Strona:PL Dumas - Anioł Pitoux T1-2.djvu/195

Ta strona została skorygowana.

— Zdobywcy Bastylji!... Bastylja zdobyta, jesteście wolni!
— Bastylja zdobyta? i ja wolny? — zawołał doktór.
I przecskając obie ręce przez otwór, tak mocno wstrząsnął drzwiami, że zawiasy i zamki o mało co nie wyskoczyły, a odłam dębu, już nadwyrężony przez Billota, zatrzeszczał, pękł i pozostał w ręku więźnia.
— Poczekaj pan, poczekaj — rzekł Billot widząc, że drugi taki wysiłek wyczerpałby siły doktora, chwilowo podbudzone — poczekaj.
I podwoił uderzenia.
Już przez rozszerzający się otwór widział więźnia, który upadł na stołek, blady jak widmo.
— Billot! Billot! — powtarzał z cicha.
— Tak! tak! i ja także — wtrącił Pitoux — ja, panie doktorze. Przypomina pan sobie zapewne biednego Pitoux, którego pan umieścił na stancji u ciotki Anieli, on także pana wyswobodził.
— Ależ ja mogę przejść i przez ten otwór! — zawołał Gilbert.
— Nie! nie! — odpowiedziały wszystkie głosy — trzeba zaczekać!
I wszyscy obecni razem rzucił się na drzwi, a pod tym naciskem dąb pękł ostatecznie, mur się wyżłobił, i wszyscy razem przez wyłamane drzwi, przez mur wyrwany, wpadli jak potok do więzienia.

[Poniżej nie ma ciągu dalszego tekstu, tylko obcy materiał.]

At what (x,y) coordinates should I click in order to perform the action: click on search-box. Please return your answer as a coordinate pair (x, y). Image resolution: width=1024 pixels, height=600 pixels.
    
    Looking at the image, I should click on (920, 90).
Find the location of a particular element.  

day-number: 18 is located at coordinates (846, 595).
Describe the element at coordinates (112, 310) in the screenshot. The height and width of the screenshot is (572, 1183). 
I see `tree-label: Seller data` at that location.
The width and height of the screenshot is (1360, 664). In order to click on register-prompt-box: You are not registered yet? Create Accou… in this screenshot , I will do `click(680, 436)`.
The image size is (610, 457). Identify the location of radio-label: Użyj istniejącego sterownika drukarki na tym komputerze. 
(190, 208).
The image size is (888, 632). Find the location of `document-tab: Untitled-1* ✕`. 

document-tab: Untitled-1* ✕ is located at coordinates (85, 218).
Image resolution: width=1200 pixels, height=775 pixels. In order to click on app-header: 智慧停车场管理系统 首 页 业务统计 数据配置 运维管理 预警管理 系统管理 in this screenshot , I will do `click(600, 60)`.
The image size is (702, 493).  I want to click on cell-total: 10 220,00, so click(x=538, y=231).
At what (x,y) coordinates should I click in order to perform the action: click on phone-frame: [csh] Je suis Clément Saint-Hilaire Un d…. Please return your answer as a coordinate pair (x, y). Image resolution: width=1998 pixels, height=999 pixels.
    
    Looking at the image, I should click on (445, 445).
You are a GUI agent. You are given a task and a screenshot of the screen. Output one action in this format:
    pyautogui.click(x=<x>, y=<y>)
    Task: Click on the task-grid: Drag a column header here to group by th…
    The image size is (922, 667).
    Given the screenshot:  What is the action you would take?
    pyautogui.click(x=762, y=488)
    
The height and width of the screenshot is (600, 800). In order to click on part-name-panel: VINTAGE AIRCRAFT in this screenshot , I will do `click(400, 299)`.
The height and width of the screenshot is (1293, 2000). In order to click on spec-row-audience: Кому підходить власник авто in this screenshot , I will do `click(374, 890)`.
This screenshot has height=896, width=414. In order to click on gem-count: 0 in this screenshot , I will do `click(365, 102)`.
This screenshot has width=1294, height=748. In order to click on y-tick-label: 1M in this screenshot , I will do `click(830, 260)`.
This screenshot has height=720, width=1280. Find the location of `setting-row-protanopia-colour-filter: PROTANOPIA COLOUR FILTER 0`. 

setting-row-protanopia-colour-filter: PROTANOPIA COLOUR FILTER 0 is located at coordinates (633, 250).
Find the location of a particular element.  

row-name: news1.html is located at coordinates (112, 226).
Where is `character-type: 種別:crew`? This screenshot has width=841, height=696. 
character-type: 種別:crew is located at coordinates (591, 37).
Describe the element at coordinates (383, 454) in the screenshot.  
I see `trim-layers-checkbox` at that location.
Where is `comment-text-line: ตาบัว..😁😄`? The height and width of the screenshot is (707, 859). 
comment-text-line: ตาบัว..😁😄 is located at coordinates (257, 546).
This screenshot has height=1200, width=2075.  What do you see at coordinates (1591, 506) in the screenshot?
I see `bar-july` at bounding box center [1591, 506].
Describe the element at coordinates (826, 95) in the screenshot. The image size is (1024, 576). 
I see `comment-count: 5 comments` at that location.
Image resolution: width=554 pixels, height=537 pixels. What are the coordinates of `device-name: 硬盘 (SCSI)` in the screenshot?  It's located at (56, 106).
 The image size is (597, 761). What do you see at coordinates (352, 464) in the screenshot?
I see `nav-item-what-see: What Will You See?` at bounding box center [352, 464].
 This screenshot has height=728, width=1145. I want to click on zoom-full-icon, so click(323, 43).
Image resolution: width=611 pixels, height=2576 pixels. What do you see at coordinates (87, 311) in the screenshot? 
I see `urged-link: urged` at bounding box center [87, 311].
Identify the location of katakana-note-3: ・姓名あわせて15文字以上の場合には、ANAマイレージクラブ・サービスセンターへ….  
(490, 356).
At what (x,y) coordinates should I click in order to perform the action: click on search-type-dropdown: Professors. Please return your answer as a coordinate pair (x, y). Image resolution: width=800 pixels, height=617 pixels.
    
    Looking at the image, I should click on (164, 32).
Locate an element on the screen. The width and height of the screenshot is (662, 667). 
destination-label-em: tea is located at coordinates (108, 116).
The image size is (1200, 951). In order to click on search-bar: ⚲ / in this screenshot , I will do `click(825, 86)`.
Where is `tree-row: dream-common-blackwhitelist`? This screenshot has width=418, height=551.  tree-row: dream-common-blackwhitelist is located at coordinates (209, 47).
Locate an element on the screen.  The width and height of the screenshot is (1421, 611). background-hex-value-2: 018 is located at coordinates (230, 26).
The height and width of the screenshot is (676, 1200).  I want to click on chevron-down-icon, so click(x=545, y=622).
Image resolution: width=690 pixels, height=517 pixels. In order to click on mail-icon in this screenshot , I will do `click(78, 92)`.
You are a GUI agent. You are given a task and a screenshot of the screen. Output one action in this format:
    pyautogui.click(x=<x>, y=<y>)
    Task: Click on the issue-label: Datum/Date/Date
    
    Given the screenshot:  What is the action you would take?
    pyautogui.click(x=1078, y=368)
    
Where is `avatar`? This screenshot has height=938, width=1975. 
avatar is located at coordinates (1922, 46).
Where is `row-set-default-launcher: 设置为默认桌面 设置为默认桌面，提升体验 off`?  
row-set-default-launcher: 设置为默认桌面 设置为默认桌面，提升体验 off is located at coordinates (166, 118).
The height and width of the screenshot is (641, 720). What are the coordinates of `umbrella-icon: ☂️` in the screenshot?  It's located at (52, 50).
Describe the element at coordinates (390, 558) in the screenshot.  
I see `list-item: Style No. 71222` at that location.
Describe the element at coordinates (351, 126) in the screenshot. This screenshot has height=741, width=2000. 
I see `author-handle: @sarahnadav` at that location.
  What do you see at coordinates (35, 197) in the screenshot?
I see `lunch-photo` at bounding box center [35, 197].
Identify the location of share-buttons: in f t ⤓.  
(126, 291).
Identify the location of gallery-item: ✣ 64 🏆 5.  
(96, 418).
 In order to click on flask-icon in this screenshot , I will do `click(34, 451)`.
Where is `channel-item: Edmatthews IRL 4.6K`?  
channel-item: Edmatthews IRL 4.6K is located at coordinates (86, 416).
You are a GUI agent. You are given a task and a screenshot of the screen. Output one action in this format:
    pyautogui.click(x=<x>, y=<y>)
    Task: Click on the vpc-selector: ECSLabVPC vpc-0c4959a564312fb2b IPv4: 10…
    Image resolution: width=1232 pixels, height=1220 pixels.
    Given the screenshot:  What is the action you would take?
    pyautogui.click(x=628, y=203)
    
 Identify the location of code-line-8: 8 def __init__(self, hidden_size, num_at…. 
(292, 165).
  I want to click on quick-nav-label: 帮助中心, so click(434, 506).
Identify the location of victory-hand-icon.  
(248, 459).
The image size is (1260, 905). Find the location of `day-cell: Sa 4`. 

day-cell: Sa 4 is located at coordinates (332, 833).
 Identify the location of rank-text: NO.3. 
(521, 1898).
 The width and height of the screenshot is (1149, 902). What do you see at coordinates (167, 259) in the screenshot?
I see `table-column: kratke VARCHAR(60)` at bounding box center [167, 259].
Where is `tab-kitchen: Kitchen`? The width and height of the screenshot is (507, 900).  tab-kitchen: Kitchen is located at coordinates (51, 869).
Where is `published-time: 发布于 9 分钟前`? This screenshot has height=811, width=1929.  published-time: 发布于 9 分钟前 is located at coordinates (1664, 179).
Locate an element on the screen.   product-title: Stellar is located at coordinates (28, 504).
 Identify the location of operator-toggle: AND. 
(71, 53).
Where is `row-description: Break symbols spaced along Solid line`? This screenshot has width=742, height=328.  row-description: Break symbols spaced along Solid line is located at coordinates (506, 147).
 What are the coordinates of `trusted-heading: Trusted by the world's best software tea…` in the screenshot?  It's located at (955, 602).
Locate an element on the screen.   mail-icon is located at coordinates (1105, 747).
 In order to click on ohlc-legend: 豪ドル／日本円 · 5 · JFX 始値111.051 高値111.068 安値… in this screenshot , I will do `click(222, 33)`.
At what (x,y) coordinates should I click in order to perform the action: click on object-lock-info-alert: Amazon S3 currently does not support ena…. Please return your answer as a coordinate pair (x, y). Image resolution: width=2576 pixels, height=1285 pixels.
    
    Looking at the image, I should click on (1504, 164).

Glbert znalazł się w objęciach Billota i Pitoux.
Gilbert, mały chłopiec z zamku Taverney, Gilbert, któregośmy w poprzedniej powieści „Józef Balsamo“ pozostawili kąpiącego się we własnej krwi, w grocie gór Azorskich, był teraz mężczyzną, mającym lat około trzydziestu sześcu o cerze bladej, lecz nie chorobliwej, włosach czarnych, oku pewnem i ruchliwem.
Kiedy uściskał w swych objęciach Billota i Pitoux, zwrócił się ku tłumowi, zalegającemu celę.
Poczem, jakby już zdołał odzyskać całą moc nad sobą:
— Więc dzień, który przewidziałem, nadszedł już — wyrzekł. — Dzięki wam, przyjaciele moi, dzięki temu wiekuistemu duchowi, który czuwa nad wolnością ludów.
I wyciągnął obie ręce ku tłumowi, który w podniosłości jego spojrzenia, w godności jego głosu, poznając człowieka wyższego duchem, zaledwie ośmielił się ich dotknąć.